あれから俺は3回 『スポン』 という音を聞いた。俺以外にも新たに3人の人間が首を吊られたらしい。

「終点ですよ。降りてください」

そう言って車掌が見まわりに来た。
そんなことは俺も分かっていたが降りるに降りれないのだ。

窓ガラスに目をやると最初に俺が見た首吊りの男が見えた。
俺と彼との間の距離は3m程しかない。
彼も目を覚ましていた。

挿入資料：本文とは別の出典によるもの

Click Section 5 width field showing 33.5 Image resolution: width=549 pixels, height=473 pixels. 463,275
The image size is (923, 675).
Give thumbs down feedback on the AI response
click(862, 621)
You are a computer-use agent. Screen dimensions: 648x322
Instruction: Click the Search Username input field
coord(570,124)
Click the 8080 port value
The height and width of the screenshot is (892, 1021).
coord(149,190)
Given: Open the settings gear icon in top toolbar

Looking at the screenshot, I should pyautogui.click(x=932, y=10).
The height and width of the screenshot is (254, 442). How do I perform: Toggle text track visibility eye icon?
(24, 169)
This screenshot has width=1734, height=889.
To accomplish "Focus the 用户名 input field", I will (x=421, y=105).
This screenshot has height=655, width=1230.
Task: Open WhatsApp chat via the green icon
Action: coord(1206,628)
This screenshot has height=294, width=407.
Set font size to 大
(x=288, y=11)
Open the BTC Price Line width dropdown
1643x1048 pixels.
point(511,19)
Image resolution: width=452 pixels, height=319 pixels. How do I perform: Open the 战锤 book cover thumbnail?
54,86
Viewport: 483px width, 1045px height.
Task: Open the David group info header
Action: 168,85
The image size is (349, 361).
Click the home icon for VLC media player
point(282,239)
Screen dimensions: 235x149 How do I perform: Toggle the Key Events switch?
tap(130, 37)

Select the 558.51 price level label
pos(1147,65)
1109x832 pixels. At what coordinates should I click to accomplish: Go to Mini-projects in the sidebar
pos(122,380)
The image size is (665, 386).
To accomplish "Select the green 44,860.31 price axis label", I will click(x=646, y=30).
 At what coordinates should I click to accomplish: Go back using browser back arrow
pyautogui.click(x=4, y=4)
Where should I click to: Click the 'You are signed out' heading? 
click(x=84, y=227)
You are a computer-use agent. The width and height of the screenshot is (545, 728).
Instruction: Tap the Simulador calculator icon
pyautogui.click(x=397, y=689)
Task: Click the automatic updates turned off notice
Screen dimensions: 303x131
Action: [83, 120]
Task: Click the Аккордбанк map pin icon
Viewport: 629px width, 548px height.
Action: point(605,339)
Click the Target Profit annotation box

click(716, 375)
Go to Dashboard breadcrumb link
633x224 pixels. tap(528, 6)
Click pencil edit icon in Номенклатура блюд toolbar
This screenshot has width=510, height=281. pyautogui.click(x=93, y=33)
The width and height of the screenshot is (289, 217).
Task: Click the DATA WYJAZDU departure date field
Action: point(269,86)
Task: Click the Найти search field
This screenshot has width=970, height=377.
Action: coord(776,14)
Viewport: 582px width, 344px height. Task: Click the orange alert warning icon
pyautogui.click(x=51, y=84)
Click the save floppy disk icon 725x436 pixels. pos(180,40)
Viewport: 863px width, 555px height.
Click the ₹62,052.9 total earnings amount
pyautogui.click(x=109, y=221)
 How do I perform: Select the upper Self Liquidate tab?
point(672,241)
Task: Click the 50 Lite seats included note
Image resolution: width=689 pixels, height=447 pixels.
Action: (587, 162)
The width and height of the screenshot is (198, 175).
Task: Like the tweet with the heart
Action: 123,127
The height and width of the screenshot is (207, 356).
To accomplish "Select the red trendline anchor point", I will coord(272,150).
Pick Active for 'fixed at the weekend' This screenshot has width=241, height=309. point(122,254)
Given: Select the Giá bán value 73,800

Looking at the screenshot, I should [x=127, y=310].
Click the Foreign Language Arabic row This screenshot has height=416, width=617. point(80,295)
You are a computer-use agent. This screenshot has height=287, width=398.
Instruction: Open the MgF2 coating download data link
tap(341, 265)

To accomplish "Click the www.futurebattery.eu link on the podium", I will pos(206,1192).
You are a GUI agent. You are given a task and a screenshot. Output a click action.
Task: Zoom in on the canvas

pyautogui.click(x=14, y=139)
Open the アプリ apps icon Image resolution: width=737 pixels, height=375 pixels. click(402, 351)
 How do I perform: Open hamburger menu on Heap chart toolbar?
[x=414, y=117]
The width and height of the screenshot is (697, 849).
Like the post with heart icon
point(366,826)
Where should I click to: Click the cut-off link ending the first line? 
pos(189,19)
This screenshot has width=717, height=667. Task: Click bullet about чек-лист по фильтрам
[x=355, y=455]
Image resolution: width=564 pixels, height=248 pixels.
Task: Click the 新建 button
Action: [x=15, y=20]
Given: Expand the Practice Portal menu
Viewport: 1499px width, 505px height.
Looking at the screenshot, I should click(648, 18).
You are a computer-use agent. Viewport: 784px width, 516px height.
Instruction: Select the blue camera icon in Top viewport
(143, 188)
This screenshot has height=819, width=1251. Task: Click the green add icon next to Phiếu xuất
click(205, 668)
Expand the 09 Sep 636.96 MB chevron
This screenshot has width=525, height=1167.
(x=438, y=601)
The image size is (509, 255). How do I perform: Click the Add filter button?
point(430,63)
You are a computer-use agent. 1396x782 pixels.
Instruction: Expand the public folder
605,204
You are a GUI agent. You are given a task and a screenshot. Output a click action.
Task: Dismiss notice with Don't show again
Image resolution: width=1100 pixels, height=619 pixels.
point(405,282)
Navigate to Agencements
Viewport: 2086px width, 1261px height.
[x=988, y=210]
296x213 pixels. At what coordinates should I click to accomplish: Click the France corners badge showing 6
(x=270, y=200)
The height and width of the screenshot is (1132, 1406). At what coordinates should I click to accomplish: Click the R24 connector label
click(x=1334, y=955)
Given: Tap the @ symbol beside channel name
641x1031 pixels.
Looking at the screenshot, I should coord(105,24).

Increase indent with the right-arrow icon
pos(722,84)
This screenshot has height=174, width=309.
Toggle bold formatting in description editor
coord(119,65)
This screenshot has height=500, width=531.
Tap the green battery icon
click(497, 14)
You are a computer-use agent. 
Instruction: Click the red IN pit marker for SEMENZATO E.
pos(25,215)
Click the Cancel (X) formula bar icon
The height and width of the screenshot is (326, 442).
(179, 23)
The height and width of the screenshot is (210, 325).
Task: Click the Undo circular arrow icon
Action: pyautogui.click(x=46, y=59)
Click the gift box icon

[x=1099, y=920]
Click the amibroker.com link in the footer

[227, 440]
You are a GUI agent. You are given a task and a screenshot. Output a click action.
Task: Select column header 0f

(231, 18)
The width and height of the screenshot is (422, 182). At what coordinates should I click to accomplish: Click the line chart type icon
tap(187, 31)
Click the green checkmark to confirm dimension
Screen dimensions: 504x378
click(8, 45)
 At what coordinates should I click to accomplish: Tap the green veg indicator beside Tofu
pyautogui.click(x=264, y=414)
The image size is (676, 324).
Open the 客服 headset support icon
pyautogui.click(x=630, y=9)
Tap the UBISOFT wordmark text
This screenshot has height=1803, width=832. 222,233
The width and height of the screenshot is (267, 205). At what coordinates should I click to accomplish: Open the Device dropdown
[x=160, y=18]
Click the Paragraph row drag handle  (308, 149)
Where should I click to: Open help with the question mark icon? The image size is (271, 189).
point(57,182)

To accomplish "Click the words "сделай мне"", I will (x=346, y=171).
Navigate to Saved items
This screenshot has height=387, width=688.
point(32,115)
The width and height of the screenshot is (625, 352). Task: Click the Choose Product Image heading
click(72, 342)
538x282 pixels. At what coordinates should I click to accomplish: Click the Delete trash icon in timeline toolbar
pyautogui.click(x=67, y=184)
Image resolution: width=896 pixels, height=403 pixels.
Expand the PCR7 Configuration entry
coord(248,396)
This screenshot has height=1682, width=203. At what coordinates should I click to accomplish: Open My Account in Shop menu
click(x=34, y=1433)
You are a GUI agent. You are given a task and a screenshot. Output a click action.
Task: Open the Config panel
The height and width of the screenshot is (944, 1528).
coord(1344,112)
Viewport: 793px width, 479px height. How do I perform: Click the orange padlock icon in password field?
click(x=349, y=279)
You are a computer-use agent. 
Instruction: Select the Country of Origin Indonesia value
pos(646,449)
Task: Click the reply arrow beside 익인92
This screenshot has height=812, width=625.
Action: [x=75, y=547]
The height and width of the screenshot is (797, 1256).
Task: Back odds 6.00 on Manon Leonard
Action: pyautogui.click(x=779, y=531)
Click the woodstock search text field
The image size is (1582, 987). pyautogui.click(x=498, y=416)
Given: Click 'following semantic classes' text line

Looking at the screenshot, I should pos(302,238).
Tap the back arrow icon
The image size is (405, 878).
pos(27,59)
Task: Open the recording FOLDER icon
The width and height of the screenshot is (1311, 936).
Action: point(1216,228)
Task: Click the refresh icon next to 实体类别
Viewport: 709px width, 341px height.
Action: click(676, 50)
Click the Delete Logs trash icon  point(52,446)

生きていたのだ。
彼も俺と同じように事体が飲み込めていないようでキョロキョロと辺りを見渡している。
俺に気づき、何かを話しかけようとひたすら俺のほうを見ているのはわかっていたが
俺はそいつの方を見ることが出来なかった。

窓ガラスにはそいつの上半身は映っているが下半身は映っていないのだ。
彼の足元には血にまみれた彼の下半身が横たわっている。
そして彼の後ろにはさっきの車掌が大きな釜を持って立っているのだ。

吊革にぶら下がった彼はようやく自分の下半身が切断されていることに気づいた。
そして振り帰った瞬間、彼は頭のてっぺんから切り刻まれてしまった。

そして車掌はゆっくりと俺のほうへ歩いてきて大きく釜を振り上げると


一気に振り下ろした。

俺の意識もそこで途切れてしまった。